Detecting phishing websites using a decision tree

In this post, I describe a simple tutorial that allows you to train a simple decision tree classifier to detect websites used for phishing. Typically, phishing websites disguise as trustworthy websites in order to gain the trust of their victims, and malicious parties use them to obtain sensitive information from their victims: e.g., passwords or credit card numbers. In this tutorial, we train a decision tree to detect such websites, with a success rate of 90.5%.

Full tutorial is at https://github.com/npapernot/phishing-detection

Installation

To get started, you should first clone this repository by running the following command from a UNIX terminal.

git clone https://github.com/npapernot/phishing-detection

This will download the code that trains the phishing detector, as well as the training data required for that operation.

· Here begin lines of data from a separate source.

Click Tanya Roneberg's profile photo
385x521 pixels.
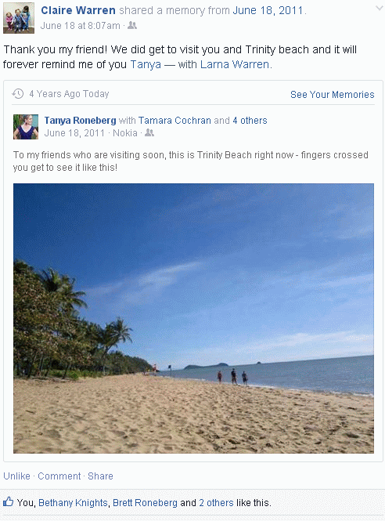(x=26, y=127)
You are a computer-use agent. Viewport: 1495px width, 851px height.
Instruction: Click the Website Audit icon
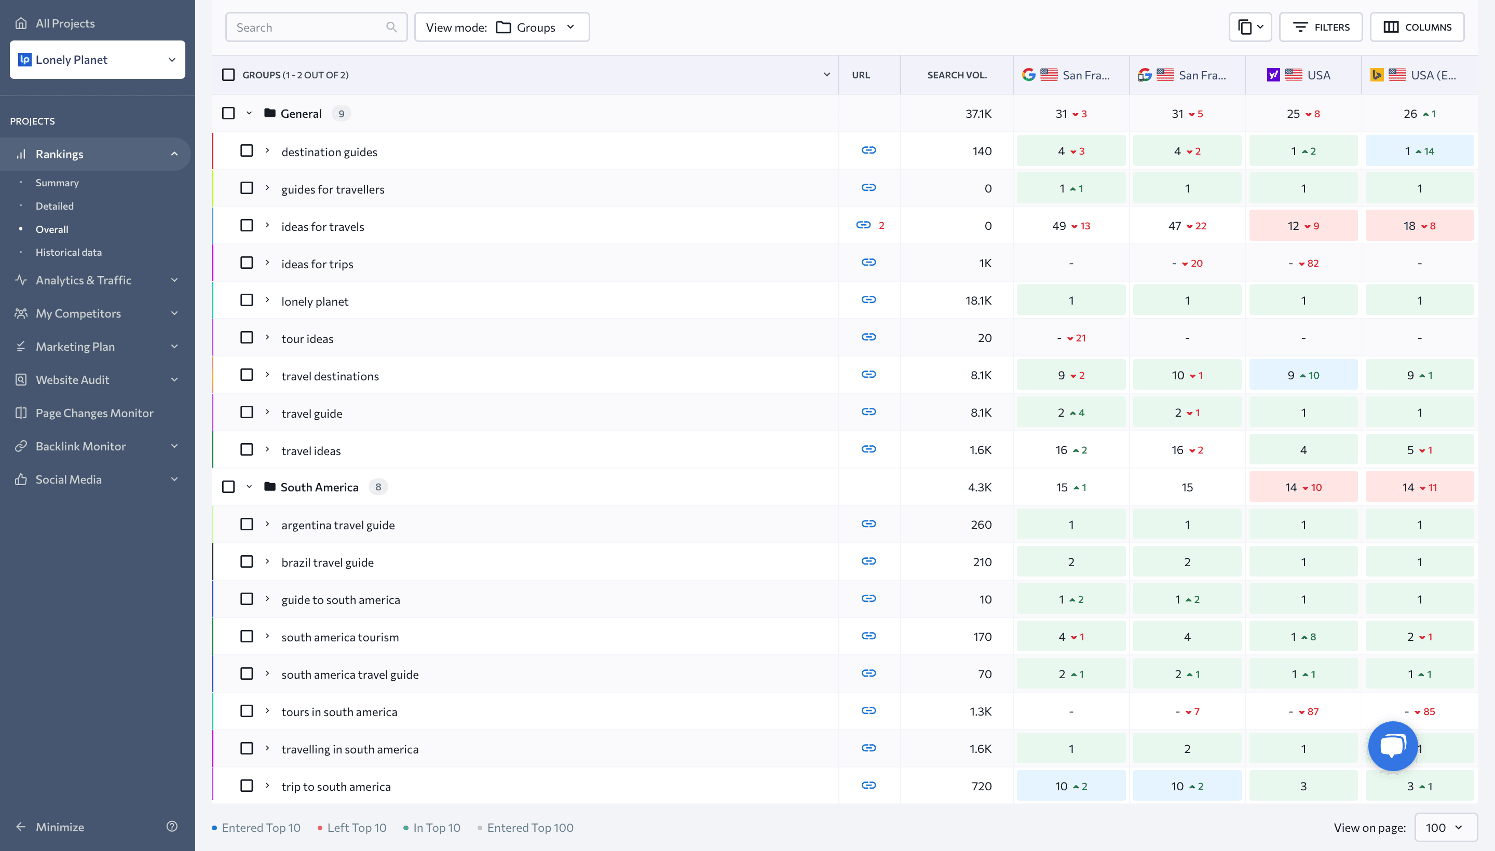coord(21,380)
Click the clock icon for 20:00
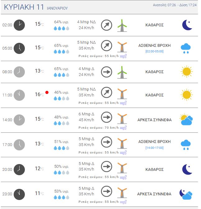Viewport: 201px width, 209px height. [19, 169]
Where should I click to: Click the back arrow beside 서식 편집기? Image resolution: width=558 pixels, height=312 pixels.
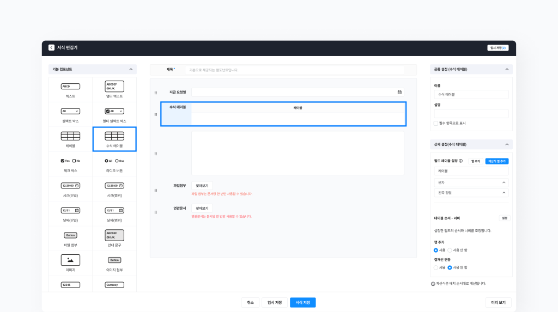[x=51, y=48]
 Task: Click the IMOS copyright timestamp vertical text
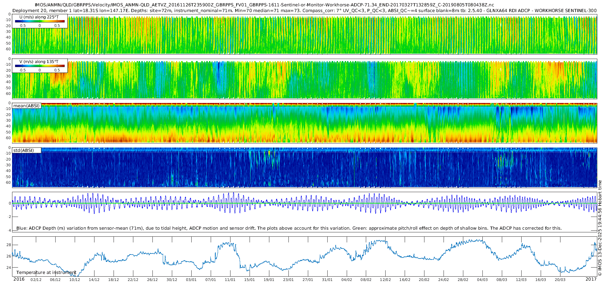click(x=600, y=228)
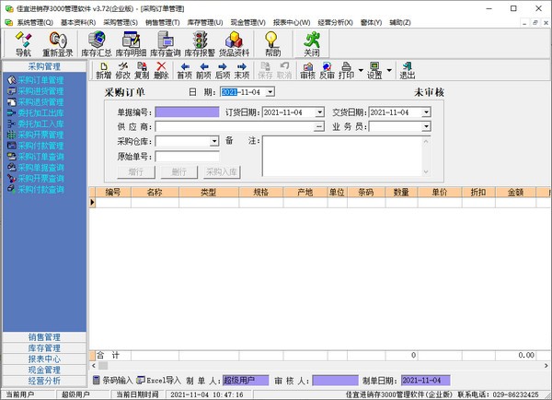Click the 审核 audit toolbar button
552x400 pixels.
pyautogui.click(x=307, y=70)

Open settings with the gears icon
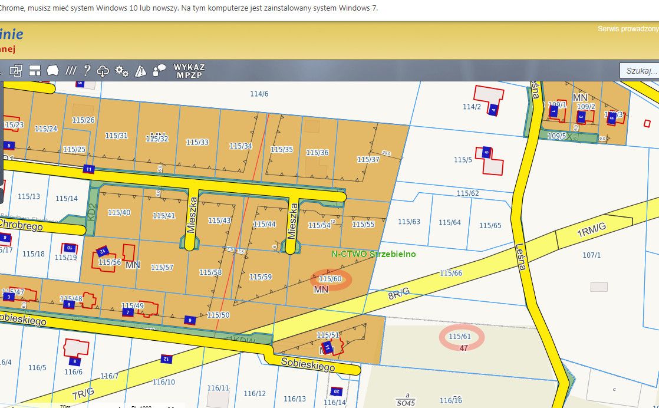pyautogui.click(x=122, y=71)
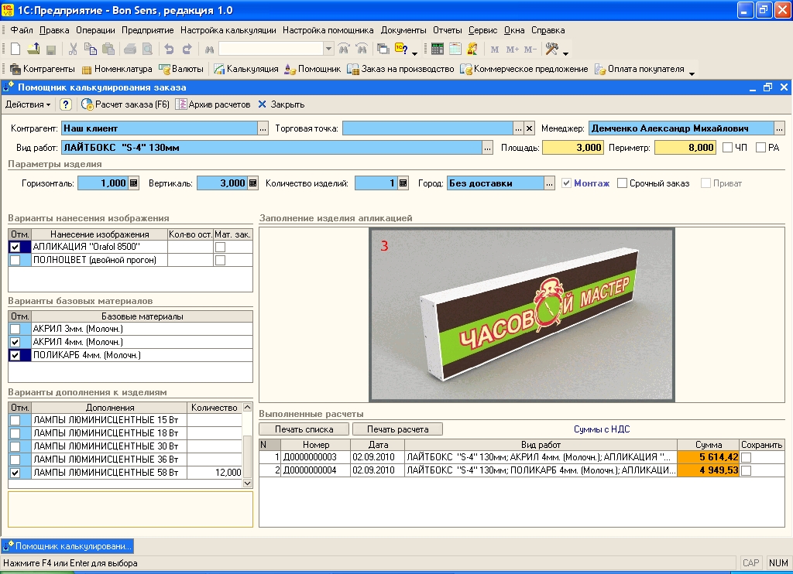
Task: Open the calendar icon in top toolbar
Action: 455,50
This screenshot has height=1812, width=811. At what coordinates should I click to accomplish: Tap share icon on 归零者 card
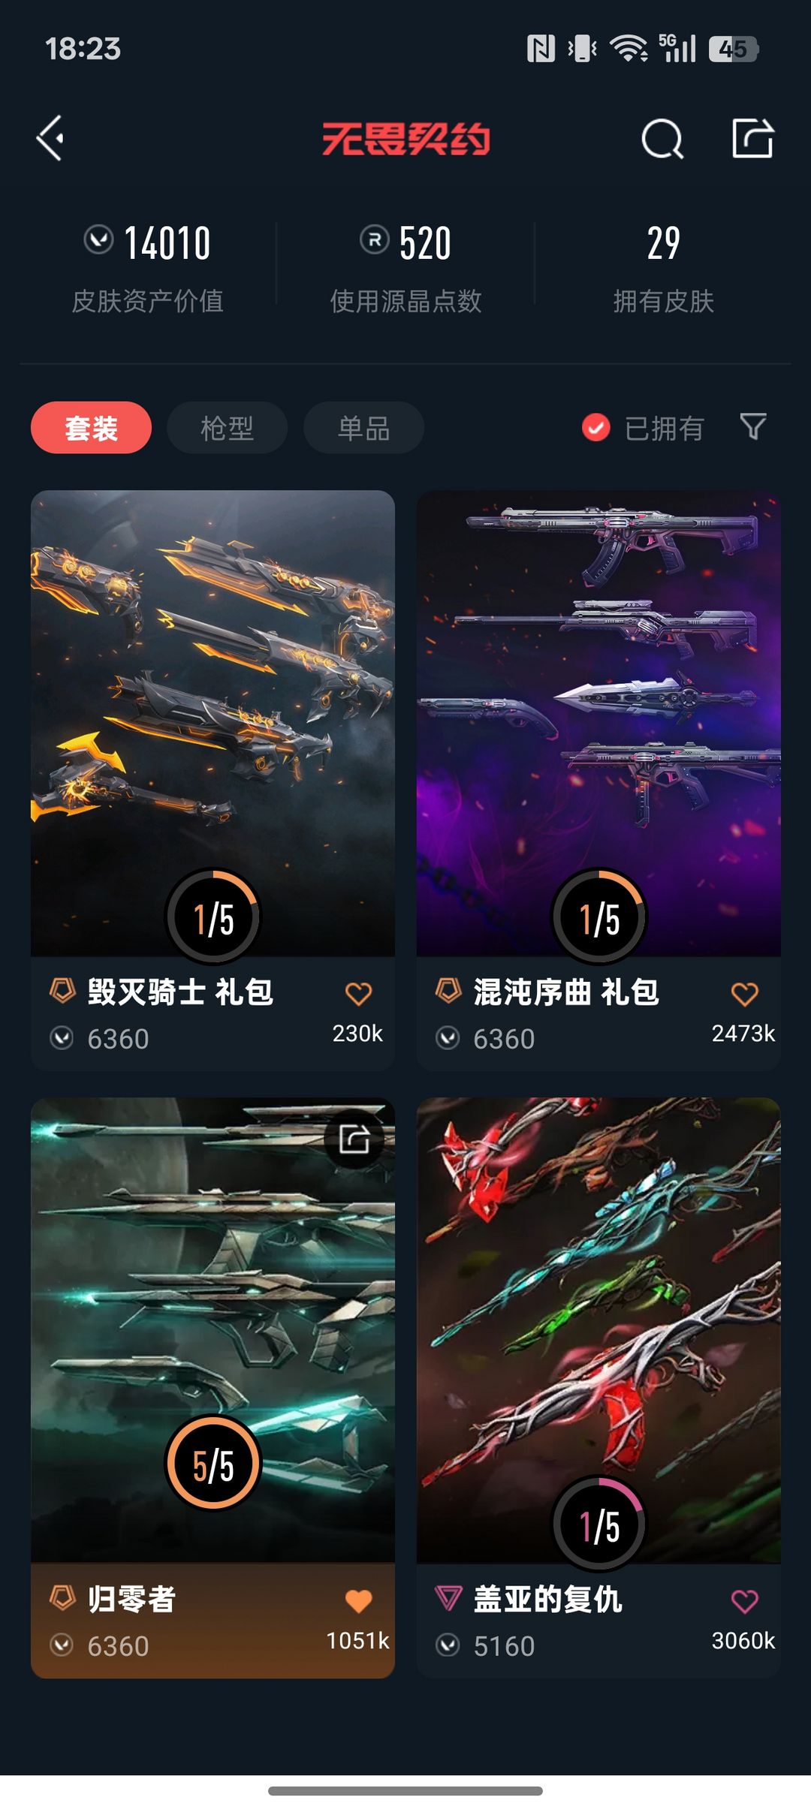(354, 1139)
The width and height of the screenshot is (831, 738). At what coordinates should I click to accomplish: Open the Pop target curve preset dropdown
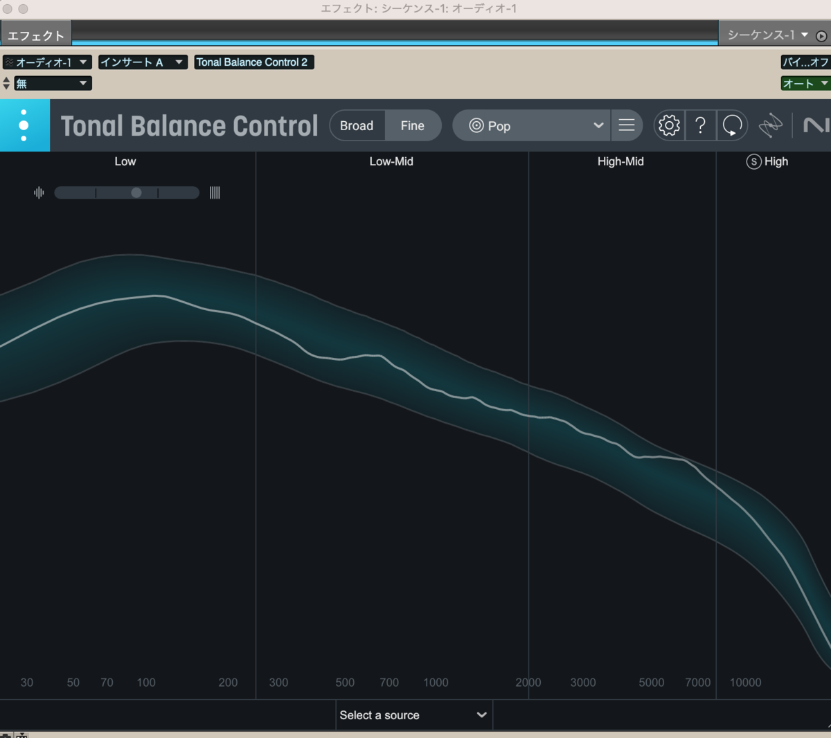[530, 125]
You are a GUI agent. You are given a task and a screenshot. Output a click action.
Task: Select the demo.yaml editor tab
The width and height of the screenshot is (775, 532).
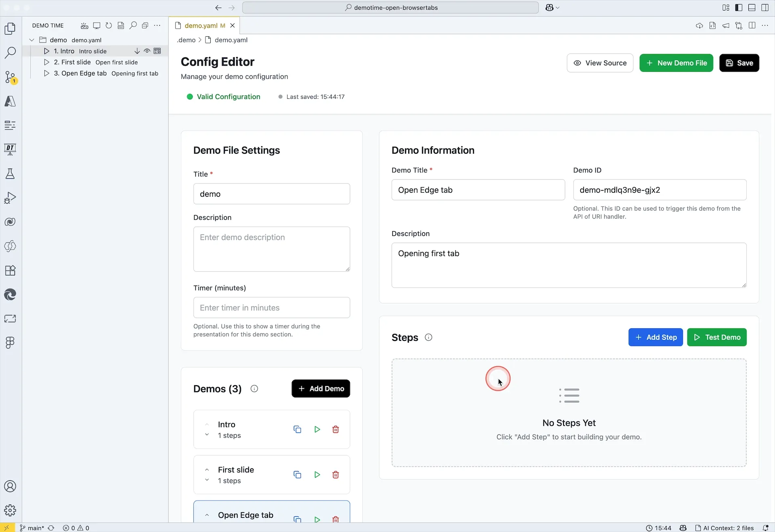[201, 25]
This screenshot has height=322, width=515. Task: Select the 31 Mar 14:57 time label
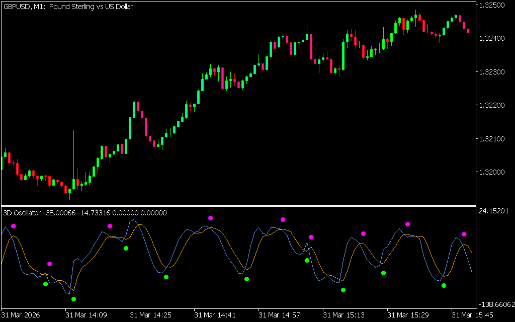tap(279, 315)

You should also install scikit-learn, which is a collection of tools for machine learning written in Python. You can find instructions on how to install it here. On a UNIX machine configured with pip, the simplest way is to run:

pip install -U scikit-learn

Once you have installed scikit-learn, you can check whether the library is correctly setup by typing the following in a Python shell:

import sklearn

If the command runs with no error, you are ready to train the phishing detector!

Phishing Website Dataset

In this tutorial, we use a dataset of phishing website publicly available on the machine learning repository provided by UCI. You don’t have to download the dataset yourself as it is included directly in this repository (dataset.csv file) and was downloaded on your machine when you cloned this repository.

The dataset was collected by analyzing a collection of 2456 websites among which some were used for phishing and others not. For each website included in the dataset, 30 attributes are given. You can find a list here. The list includes for instance the URL length, whether the website uses pop-up windows or Iframes, or how old the domain registration is.

Each website in the dataset is labeled by -1 if it is not a phishing website and by 1 if it is a website used for phishing.

Training the decision tree to detect phishing website

You can find the code that trains the decision tree in the decision_tree.py file. To run the code, simply execute it in a terminal:

python decision_tree.py

This will first train the decision tree on 2,000 websites, then use the trained model to predict whether 456 websites are used for phishing or not (these websites were not analyzed during training). The model should make predictions that are about 90.5% correct, i.e. the accuracy of the model on the testing data should be 90.5%. Here is a dump of the output made by the script.

Tutorial: Training a decision tree to detect phishing websites
Training data loaded.
Decision tree classifier created.
Beginning model training.
Model training completed.
Predictions on testing data computed.
The accuracy of your decision tree on testing data is: 0.906129210381

To understand how this was done, you can read the line by line comments in the decision_tree.py file.

What next?

You can try improving the accuracy of this simple classifier by changing some of the default parameter values for the model. This is done by modifying this line of decision_tree.py. To learn more about the parameters that you can define when calling DecisionTreeClassifier(), take a look at the scikit-learn documentation.

You can also try different models like Support Vector Machines or Neural Networks.